• **Exercise description**: Copy the records out word for word, starting at the line that contains "This screenshot has height=922, width=1130." and ending with the last line of the records.

• **Items**:
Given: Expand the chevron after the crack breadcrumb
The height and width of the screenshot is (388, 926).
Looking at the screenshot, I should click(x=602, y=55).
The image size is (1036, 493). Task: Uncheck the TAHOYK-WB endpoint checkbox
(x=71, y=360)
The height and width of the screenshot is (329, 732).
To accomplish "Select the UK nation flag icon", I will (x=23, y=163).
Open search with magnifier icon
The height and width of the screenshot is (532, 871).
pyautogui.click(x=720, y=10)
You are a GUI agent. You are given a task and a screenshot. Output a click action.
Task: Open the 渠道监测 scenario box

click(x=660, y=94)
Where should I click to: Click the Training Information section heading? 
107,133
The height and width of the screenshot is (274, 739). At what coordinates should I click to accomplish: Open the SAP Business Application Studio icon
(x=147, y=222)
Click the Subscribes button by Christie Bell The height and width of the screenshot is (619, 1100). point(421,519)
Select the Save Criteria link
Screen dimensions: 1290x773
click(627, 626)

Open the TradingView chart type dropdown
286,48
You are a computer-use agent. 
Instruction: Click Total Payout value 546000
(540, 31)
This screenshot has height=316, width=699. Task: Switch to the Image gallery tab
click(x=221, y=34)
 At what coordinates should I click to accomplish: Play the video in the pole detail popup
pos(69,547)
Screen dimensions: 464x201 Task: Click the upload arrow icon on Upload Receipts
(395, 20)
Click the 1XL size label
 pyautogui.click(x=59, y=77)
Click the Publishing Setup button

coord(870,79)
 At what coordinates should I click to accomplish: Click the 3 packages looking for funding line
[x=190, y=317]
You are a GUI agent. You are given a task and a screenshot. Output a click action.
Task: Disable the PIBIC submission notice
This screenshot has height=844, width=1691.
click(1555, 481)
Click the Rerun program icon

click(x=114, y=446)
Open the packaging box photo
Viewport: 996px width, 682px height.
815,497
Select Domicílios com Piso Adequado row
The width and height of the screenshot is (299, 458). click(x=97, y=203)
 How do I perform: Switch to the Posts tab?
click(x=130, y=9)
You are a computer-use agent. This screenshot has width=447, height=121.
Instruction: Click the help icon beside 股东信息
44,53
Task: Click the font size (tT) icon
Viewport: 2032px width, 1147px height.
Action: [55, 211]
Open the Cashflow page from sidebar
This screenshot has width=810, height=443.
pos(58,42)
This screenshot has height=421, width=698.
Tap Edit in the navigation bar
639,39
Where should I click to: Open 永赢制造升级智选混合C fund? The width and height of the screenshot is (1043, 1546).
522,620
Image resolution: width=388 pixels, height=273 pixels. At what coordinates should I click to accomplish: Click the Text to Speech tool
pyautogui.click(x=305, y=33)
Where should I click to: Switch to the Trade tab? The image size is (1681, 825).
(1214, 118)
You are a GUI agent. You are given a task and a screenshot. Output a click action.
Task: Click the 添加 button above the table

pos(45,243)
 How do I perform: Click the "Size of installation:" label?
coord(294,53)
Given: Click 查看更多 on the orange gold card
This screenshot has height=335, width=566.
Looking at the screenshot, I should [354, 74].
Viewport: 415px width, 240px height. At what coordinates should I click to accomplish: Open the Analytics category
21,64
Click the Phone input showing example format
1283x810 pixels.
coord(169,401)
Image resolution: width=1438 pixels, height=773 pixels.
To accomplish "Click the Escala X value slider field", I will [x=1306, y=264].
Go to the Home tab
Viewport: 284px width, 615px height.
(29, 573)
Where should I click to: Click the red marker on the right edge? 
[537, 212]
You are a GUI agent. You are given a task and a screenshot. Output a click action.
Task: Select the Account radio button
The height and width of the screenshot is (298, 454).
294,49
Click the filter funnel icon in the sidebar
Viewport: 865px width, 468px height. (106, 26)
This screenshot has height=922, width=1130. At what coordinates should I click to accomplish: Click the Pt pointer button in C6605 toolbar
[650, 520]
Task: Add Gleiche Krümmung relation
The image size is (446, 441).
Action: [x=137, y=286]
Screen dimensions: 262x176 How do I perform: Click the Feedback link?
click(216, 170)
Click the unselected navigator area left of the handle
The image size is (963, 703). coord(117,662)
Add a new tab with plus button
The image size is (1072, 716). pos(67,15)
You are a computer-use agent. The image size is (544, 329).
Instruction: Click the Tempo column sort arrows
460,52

• **Solution to this problem**:
This screenshot has height=922, width=1130. At what coordinates should I click to accomplish: Click the Pt pointer button in C6605 toolbar
[650, 520]
Task: Add Gleiche Krümmung relation
The image size is (446, 441).
Action: [x=137, y=286]
Screen dimensions: 262x176 How do I perform: Click the Feedback link?
click(216, 170)
Click the unselected navigator area left of the handle
The image size is (963, 703). coord(117,662)
Add a new tab with plus button
The image size is (1072, 716). pos(67,15)
You are a computer-use agent. The image size is (544, 329).
Instruction: Click the Tempo column sort arrows
460,52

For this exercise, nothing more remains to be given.